While Aboriginal people have lived in the area for thousands of years and today still have a strong presence in Muswellbrook and Singleton, what is known of their history in the Scone area is limited. This may be because the local Aboriginal population was relatively small, as indicated by the first written records of the area, or due to limited archaeological work in the area.
Tullong and Murrain Tribes
At the time of white settlement in 1827, the two tribes in the Scone district were the Tullong and Murrain1, which were part of the Geawegal clan2. To the west near Merriwa and over the Liverpool Ranges is Kamilaroi country and south of the Scone area is Wonnarua country. Some sources claim the Gaewegal clan was part of the Wonnarua, while others indicate they were part of the Kamilaroi nation3.
The first written historical records of the area indicate there was only a small population of Aboriginals at the time of white settlement.
Henry Dangar’s notes
On October 10, 1824 Henry Dangar, government surveyor, was visited by a tribe of 15 Aboriginals when he was camping at Dartbrook:
“….they appear’d to have great confidence in us by not evincing any fear as the (sic) approach’d us. Should conceive they have had no communication with White People – as everything shew them causes them to make gestures and evince much surprise…kept watch all night. Saw the native fires 8 or 10 in number at 1/2 mile dist.” 5
When Dangar and his party were just beyond the Liverpool Range, they were attacked by 150 Aboriginals and were forced to retreat.

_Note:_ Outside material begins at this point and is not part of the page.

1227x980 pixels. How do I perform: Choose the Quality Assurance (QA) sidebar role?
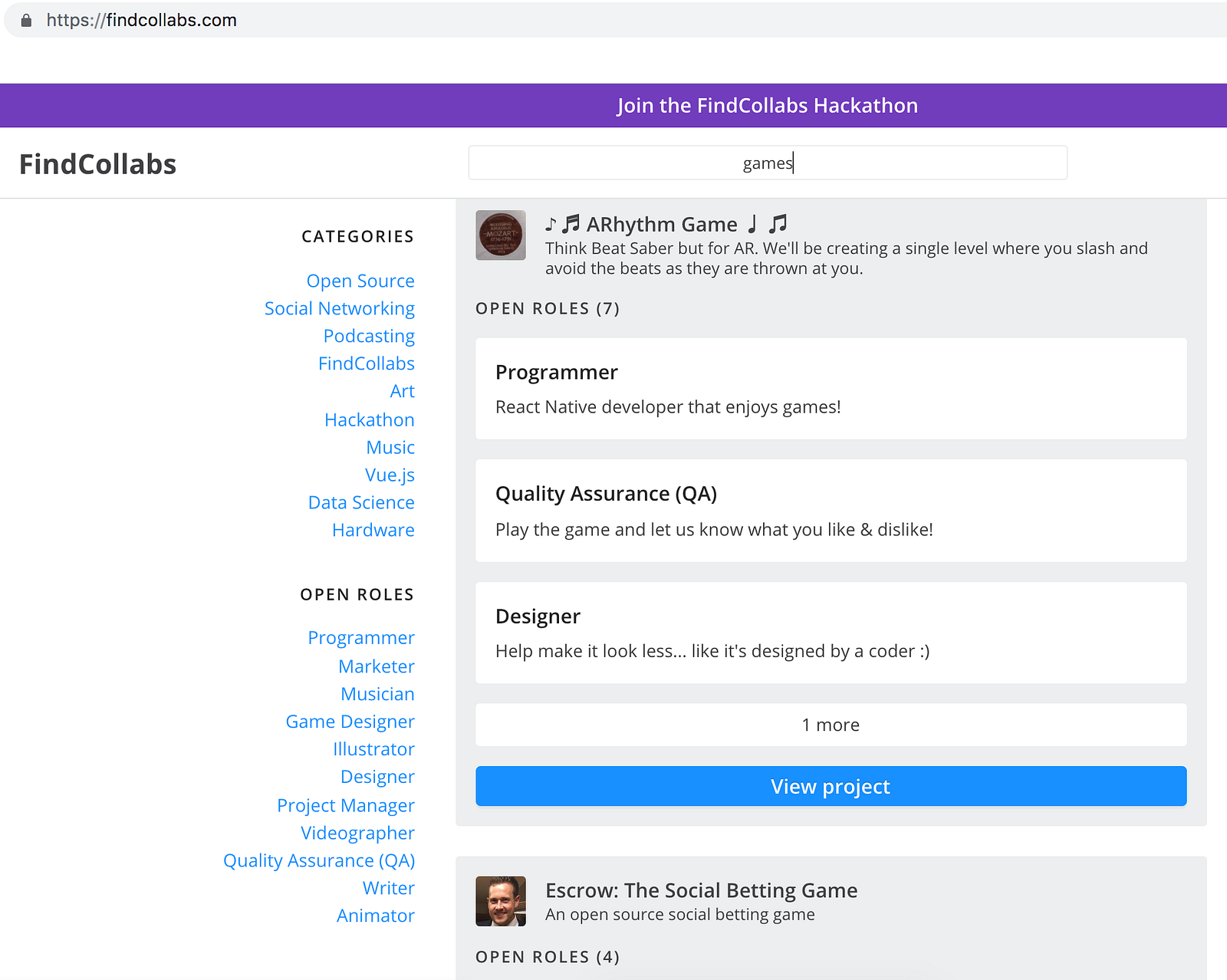click(319, 860)
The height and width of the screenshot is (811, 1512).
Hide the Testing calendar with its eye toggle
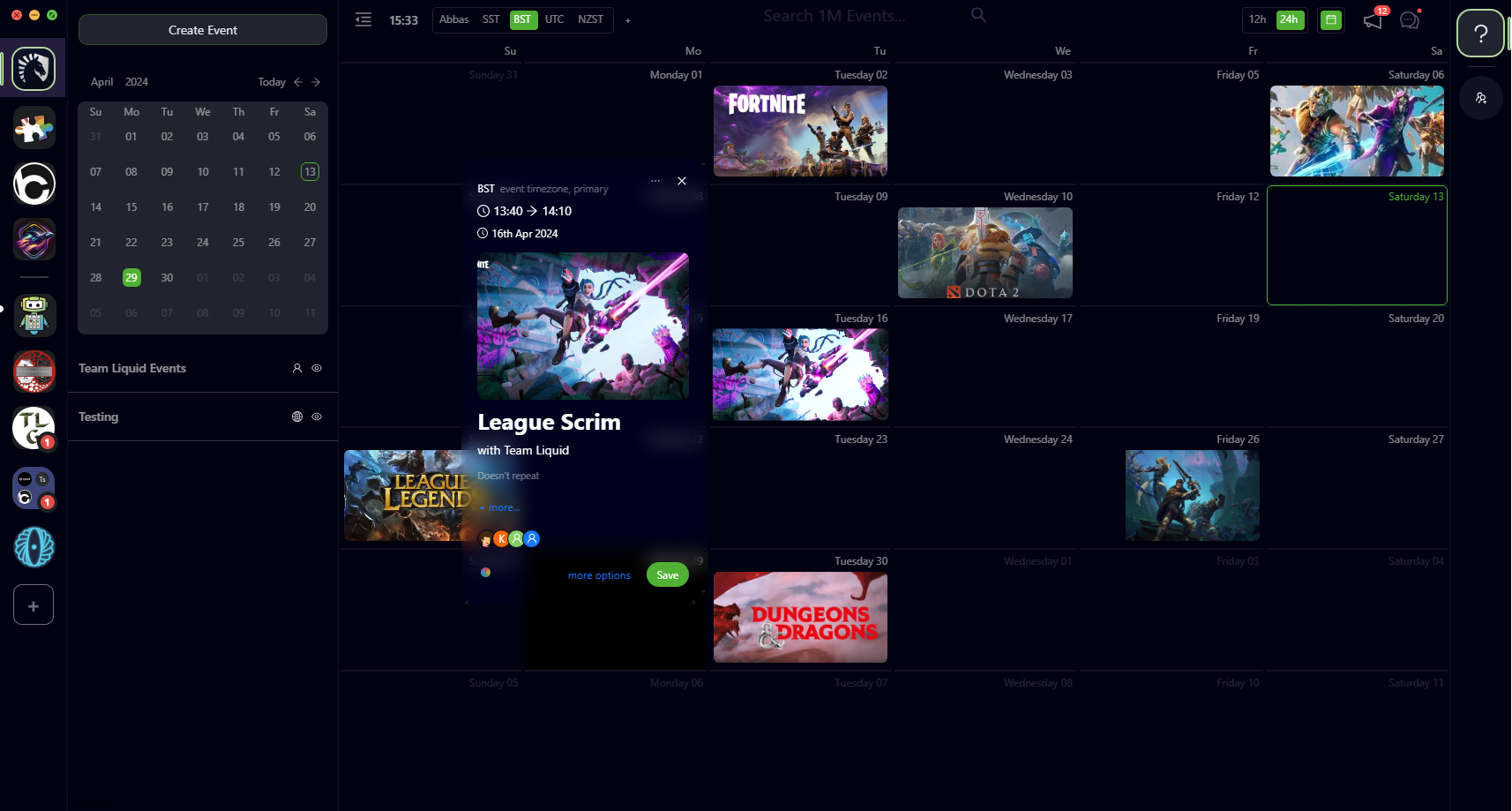pos(317,417)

Francis Little’s first local records
The first white settler in the Scone area was Francis Little, who established the property Invermien in 1825. On June 5, 1828, Francis wrote a letter to the Governor’s Colonial Secretary, Alexander Macleay, which provides the earliest local records of the Aboriginal population:
“There are two Tribes or Families who inhabit this district – the Tullong and Murrain. The former chiefly resides in the neighbourhood of Dart Brook – the latter on Pages River. The Tullong Tribe consists of 19 men, 11 women, 9 children” Total 39. The Murrawin Tribe consists of 16 men, 8 women, 5 children: Total 29.There is besides these two Tribes or Families a very strong Tribe which we sometimes see belonging to Liverpool Plains. Upon one occasion I saw about 50 men with a number of women and children.I should think about 30 or 40 blankets would be enough to issue. And a few Tomahawks would be of great value to them.” 6
Asking the government for tomahawks, indicates Francis was not fearful of conflict with the local Aboriginal people. Evidence seems to indicate early white settlers in the Scone area had a relatively peaceful existence with the local Aboriginal population, which was markedly different to the violence experienced throughout the rest of the Hunter during the rapid white expansion.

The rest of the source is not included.